▶ REQUIRED WORK: The lines to copy run from the one containing "Task: Click the Smaller layout arrow icon" to the end of the listing. Please write them out exactly, minus the pictures.

▶ DATA IN THIS EXERCISE:
══════════
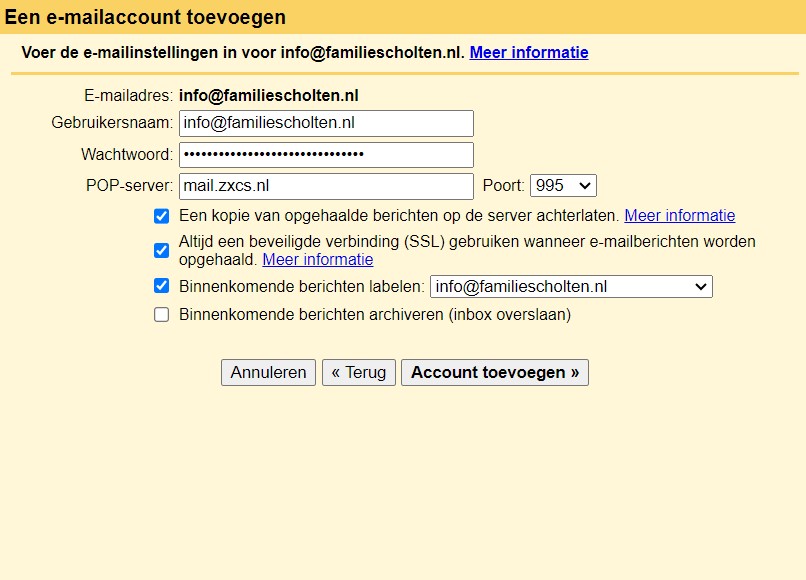
Task: Click the Gebruikersnaam: label text
Action: (112, 123)
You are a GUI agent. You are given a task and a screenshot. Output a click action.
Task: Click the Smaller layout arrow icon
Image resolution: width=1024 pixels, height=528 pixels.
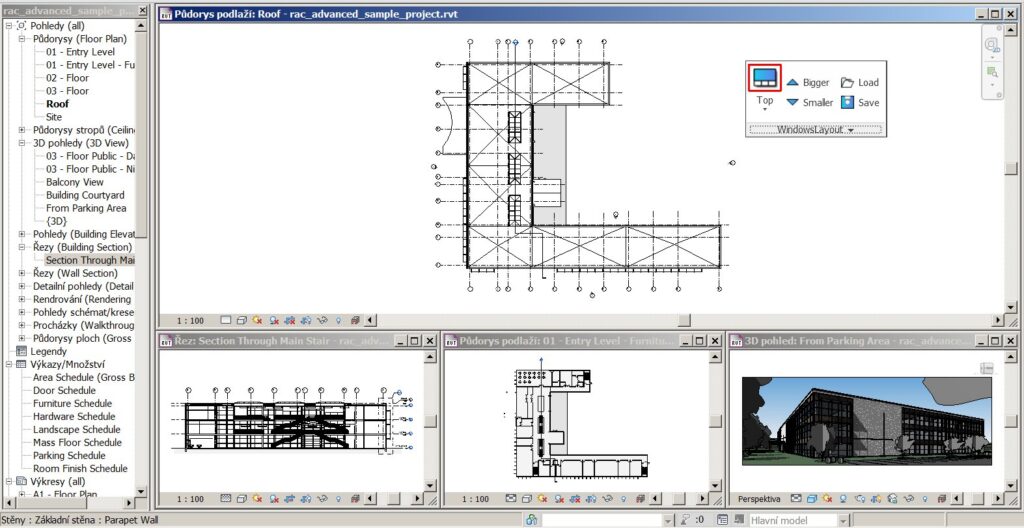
══════════
▶ FINAL ANSWER:
Task: Click the Smaller layout arrow icon
Image resolution: width=1024 pixels, height=528 pixels.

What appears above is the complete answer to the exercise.